> **Sumber**
'''

Senin, 22 Januari 2018

Sawi


Ceritanya sejak pindah rumah, kami berkomitmen untuk menekuni hobi berkebun. Bukan kebun mrica atau kopi yes, tapi kebun sayur. Ala kadarnya di pekarangan. Itung-itung menyukseskan kampanye pemerintah tentang ketahanan pangan keluarga. Cmiiw yes...aku lali.

Dari sekian banyak yang saya tanam, salah satunya adalah sawi. Dan mengenai sawi ini saya punya romantisme yang nggak biasa. Jadi waktu saya usia SD pernah sakit yang efeknya mulut terasa pahit beberapa hari. Ndilalah pas saat itu ibuk saya kok lagi hobi masakin sayur sawi. Suatu hari pas saya makan itu sayur sawi, lidah terasa teramat pahit...sepahit-pahitnya. Rasa itu tertancap begitu dalam seperti merasuk ke alam bawah sadar. (lebay yo ben).

Sejak saat itu saya memutuskan hubungan dengan sawi. Lo gue end! Gue memutuskan untuk nggak doyan sawi. Jaga jarak gitu. Karena semakin lama rasa tidak doyan itu berubah menjadi hal-hal yang lebih ekstrem. Ngeliat orang makan sawi, lidah gue kelu dan pahit. Bahkan ketika gue sok-sokan memaksakan diri makan sawi, tangan terhenti di depan mulut tanpa kuasa menyuapkannya. Jadi putuskan saja hubungan ini.Titik. Aman.

Tapi masalah mulai muncul ketika saya kuliah. Bukan masalah saya nyari makanan ke warung yes. Karena itu masih bisa untuk memilih. Bahkan ketika beli capcay pun bisa request tanpa sawi. Ok fine.

Masalahnya adalah saya kuliah di Insitut Pertanian dan sempat tinggal di asrama pulak. Meski bukan jurusan yang berbau pertanian, tapi kan teman saya banyak yang dari jurusan bercocok tanam. Pernah di suatu masa ada orang-orang yang riang gembira membawa hasil panenan kebun ke asrama. Dan itu...sawi.
Kebayang saat saya masuk ruang makan, dan meja-meja dipenuhi sawi-sawi segar hasil panenan. Lalu di sudut sana sini orang-orang dengan lahap makan sawi. Entah dimasak macam apa. Tertawa bergembira menikmati hidangan sawi, sementara saya cukup menghayati rasa kelu dan pahit. Plus mual. Tapi ndak mungkin kan ya, saya pengumuman mengenai keanehan itu? Takandhani gaes, mulut-mulut nyinyir itu nggak cuman bisa kalian temui di sosmed.

'''

Baris dari dataset penunjukan

'''

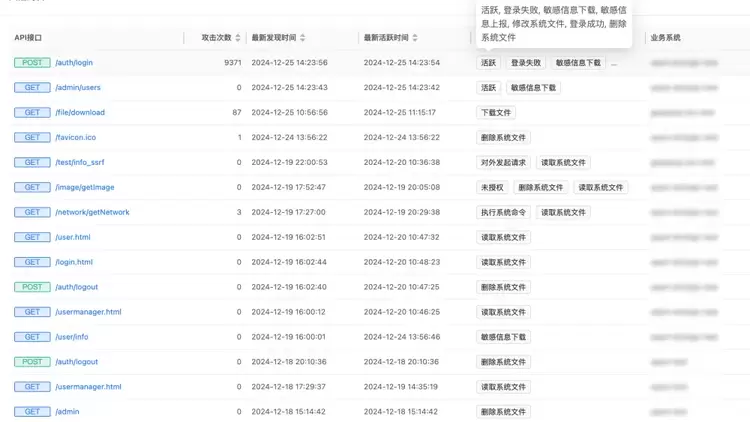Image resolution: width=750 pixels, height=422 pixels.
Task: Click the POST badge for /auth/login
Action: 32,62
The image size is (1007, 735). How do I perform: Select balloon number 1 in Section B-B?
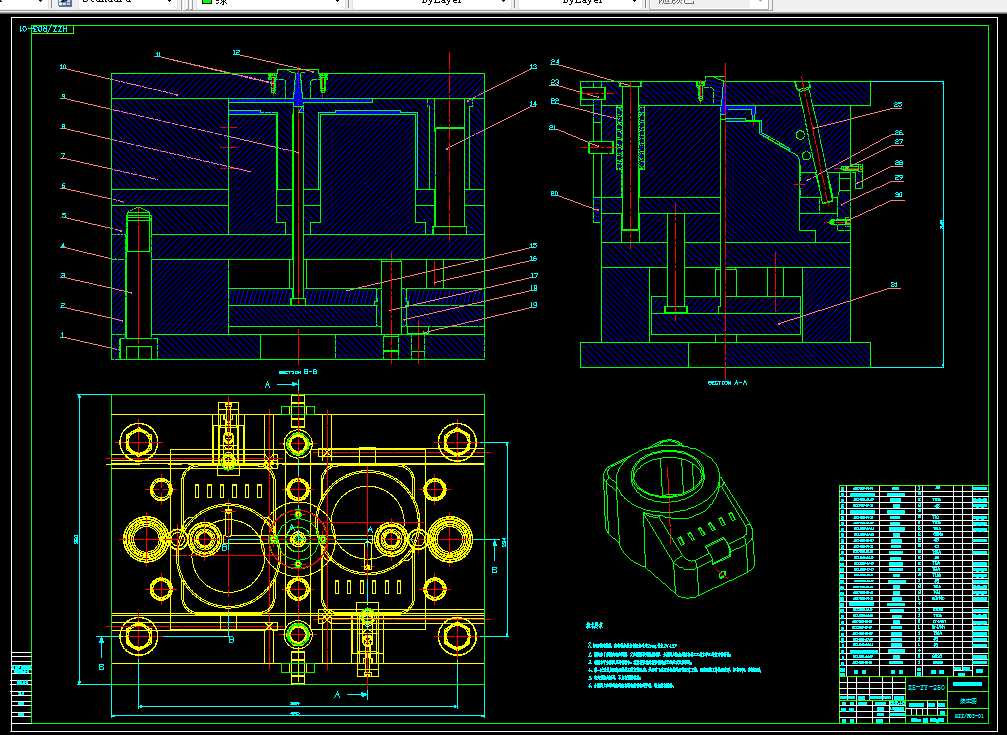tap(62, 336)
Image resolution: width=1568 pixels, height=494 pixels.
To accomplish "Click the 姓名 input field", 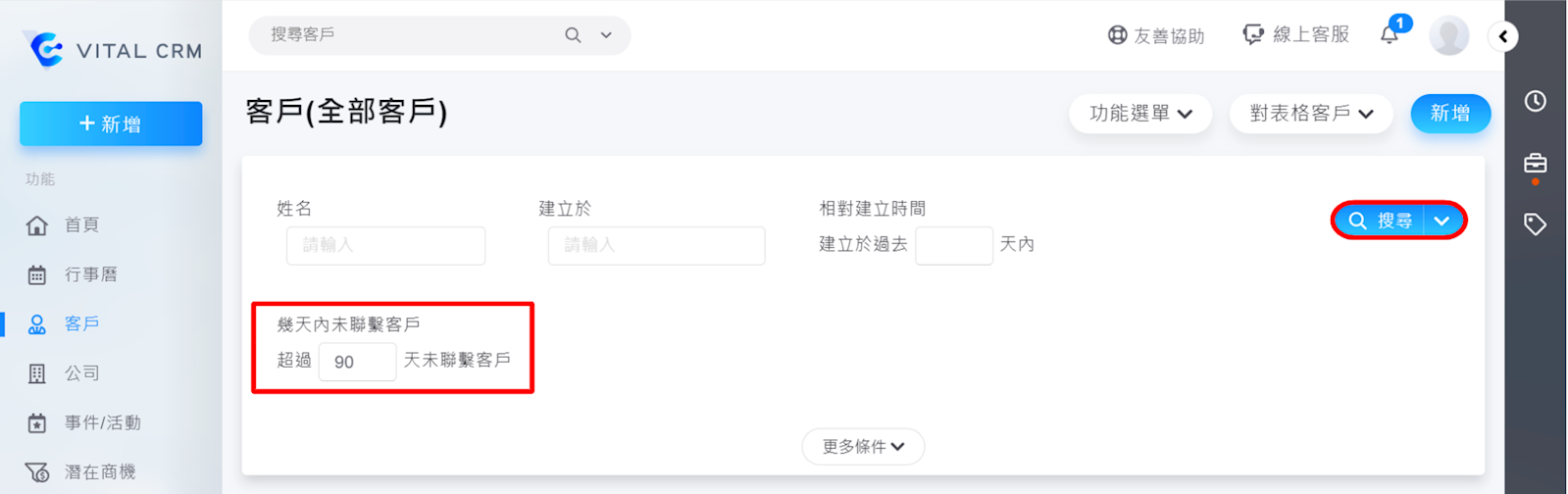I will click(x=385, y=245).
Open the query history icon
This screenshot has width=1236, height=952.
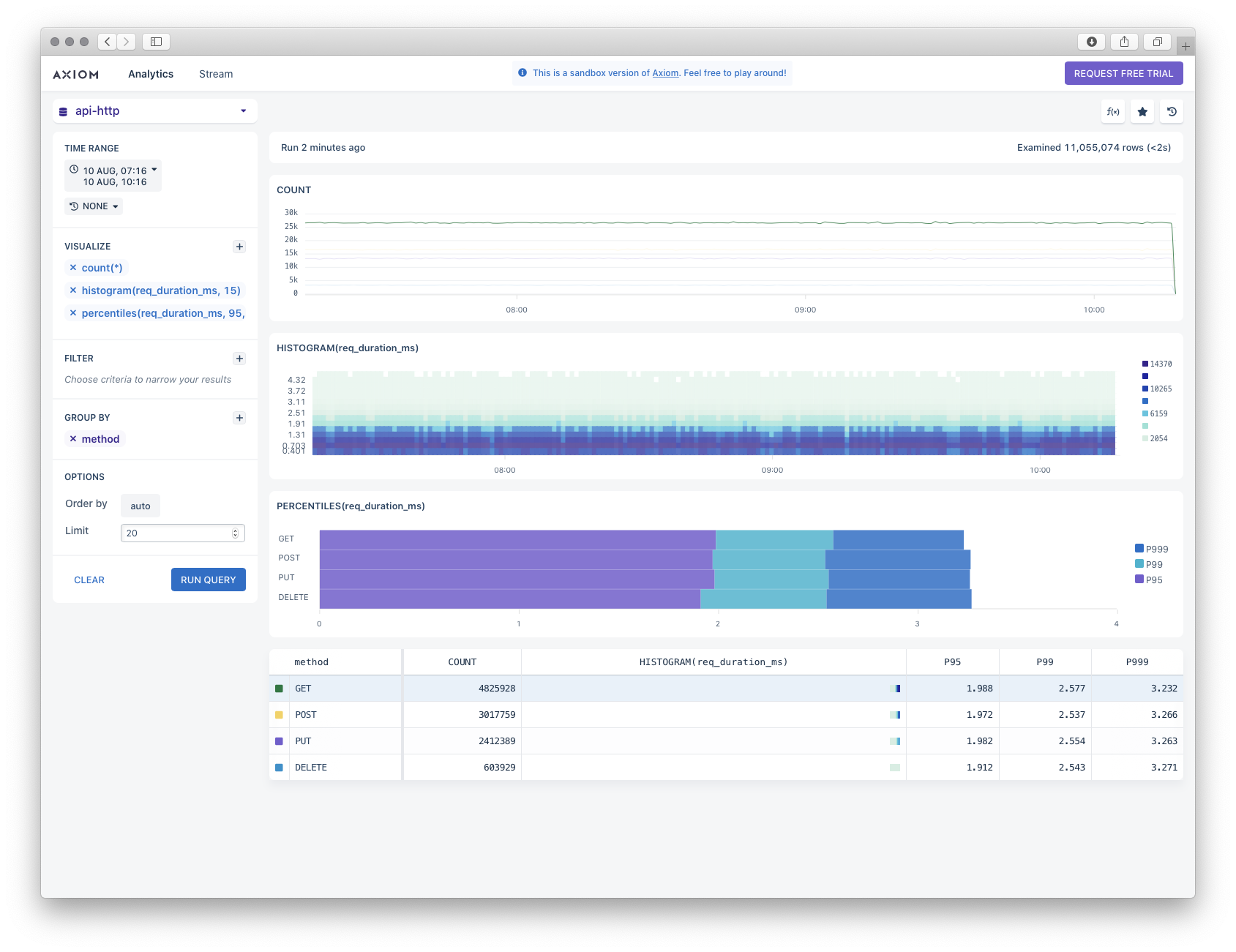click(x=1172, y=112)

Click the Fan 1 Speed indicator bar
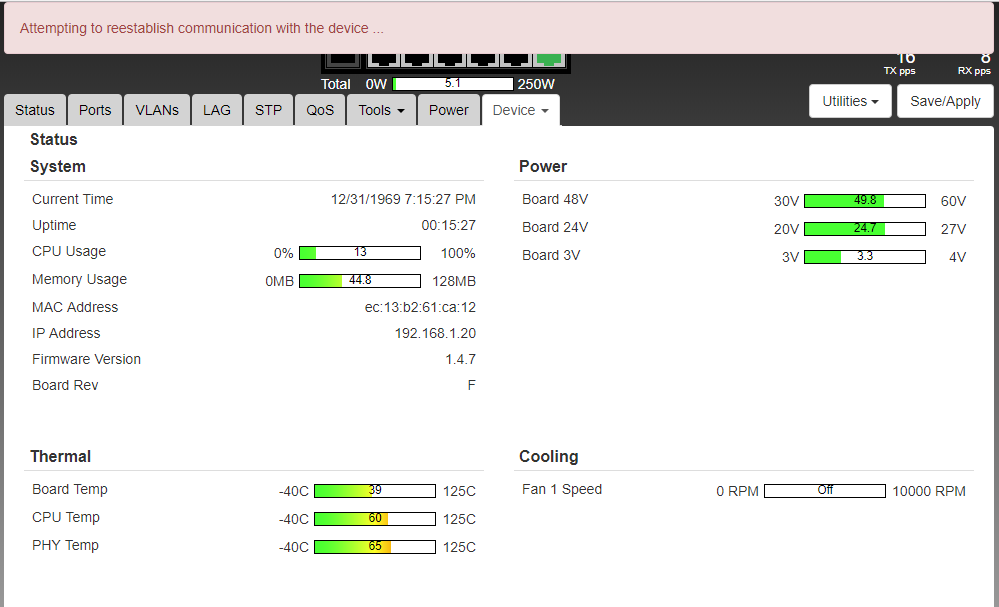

'''

> **Ketentuan Tugas**
A. Sebutkan semua nama tanaman yang muncul dalam tulisan tentang sawi.
B. Lanjutkan tulisan tentang sawi itu mulai dari kalimat terakhirnya.

> **Jawaban Tertulis**
A. mrica, kopi, sawi

B.
Ya iyalah, gue kagak mau dibilang sok menye menye, sok manja, sok manis dsb...meski ada kalangan yang bilang gue manis. Hoahahahaha...

Back to topic.
Jadi gimana saya menyembuhkan diri saya atas permusuhan saya dengan sawi?
Dengan cinta.
Bukan lebay, tapi iya bener.
Sejak nikah saya sadar bahwa suami adalah pemakan sayur sejati. Dari yang mentah sampai mateng. Dan sawi salah satunya, dimakan mentah atau mateng.
Demi ketahanan pangan bersama, saya mulai putuskan rantai kebencian saya dengan sawi. Perlahan tapi pasti. Berhasil. Yeaayyy...saya berhasil.
.
.
Dan pagi ini saya menumis beberapa tangkai sawi hasil petik di pekarangan.
Saya masukkan sedikit sebagai penambah bekal di taperwer anak-anak.
Sambil nonton kartun saya menikmati sayur sawi. Taraaaa....rasanya pahit. Beneran. Padahal saya nggak lagi sakit.
Dan saya baru ingat bahwa sawi yang saya tanam ada dua jenis, salah satunya adalah sawi pahit.
Oh...nooo...

Saya hanya mengkuatirkan ketika anak-anak buka bekalnya, lalu makan sawi pahitnya.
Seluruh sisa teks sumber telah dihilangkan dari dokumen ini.